The chart, from research by Boris Hofmann, Deniz Igan and Daniel Rees at the Bank for International Settlements, illustrates the break in the long-term relationship between the US dollar and commodity prices during the Covid-19 pandemic and how since then, rising commodity prices have gone hand-in-hand with a strengthening US dollar.
The study presents evidence that post-Covid correlation patterns could become more common in the future based on two observations: that the US dollar exhibits a close and stable relationship with the US terms of trade, and that a US shift from being a net oil importer to a net oil exporter means higher commodity prices will tend to raise the US terms of trade, rather than lowering them. (Jonathan Moules)
Trade links
This piece in Foreign Affairs looks at the non-aligned pragmatism among many emerging markets I wrote about in last week’s column, and the Phenomenal World newsletter looks at how rich-world protectionism is leading to economic nationalism and mercantilism among emerging markets.

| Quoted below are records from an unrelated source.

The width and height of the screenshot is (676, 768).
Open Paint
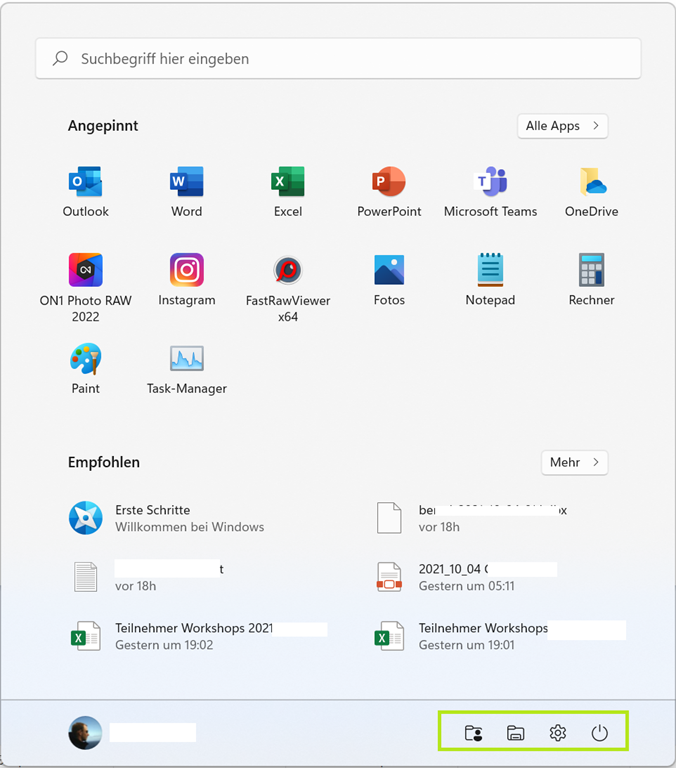point(86,360)
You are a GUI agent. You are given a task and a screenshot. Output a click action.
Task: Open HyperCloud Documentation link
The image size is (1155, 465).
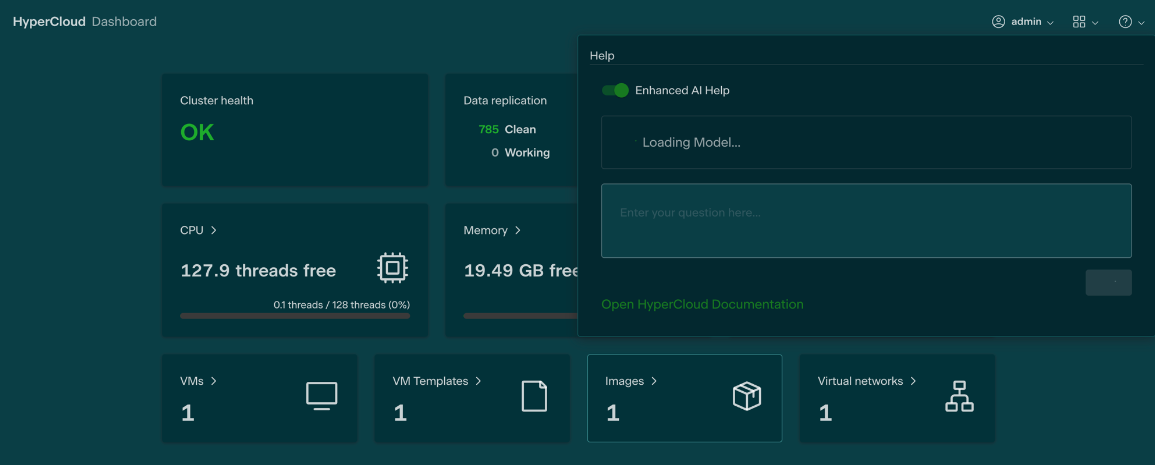coord(702,304)
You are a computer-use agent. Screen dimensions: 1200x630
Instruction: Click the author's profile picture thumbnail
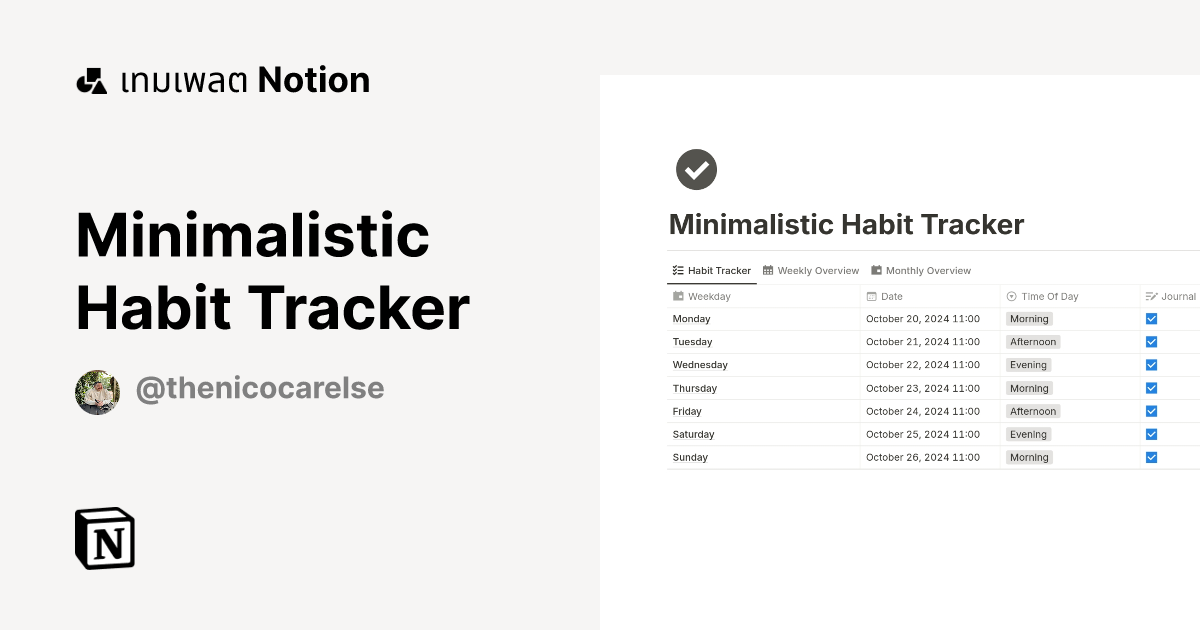[97, 391]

A piece in the American Prospect magazine says that tech lobbyists quietly seized control of US trade policy on data and tech by inventing the shaky concept of “digital trade” and making it conventional wisdom in Washington. See also the academic paper on which it is partly based and an older paper on the same subject.
A paper by Simon Lester for the Baker Institute looks at the history of industrial policy in the US and its potential for going wrong.